*Work instructions*
Reproduce the listing below word for word, from the line with "Given: Click the Team column header" up to and including the line with "Looking at the". Leave any pictures out of your answer.

*Record list*
========================================
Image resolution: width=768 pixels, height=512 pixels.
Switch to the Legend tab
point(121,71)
========================================
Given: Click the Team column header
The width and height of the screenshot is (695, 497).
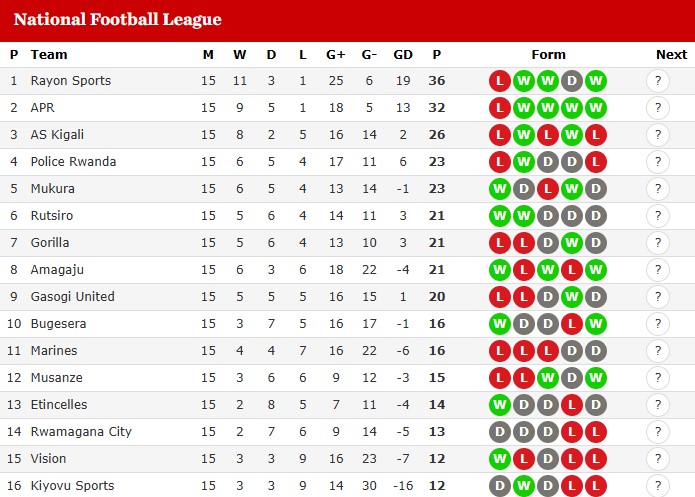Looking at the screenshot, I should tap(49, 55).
========================================
*Task solution*
Given: Click the Team column header
The width and height of the screenshot is (695, 497).
Looking at the screenshot, I should tap(49, 55).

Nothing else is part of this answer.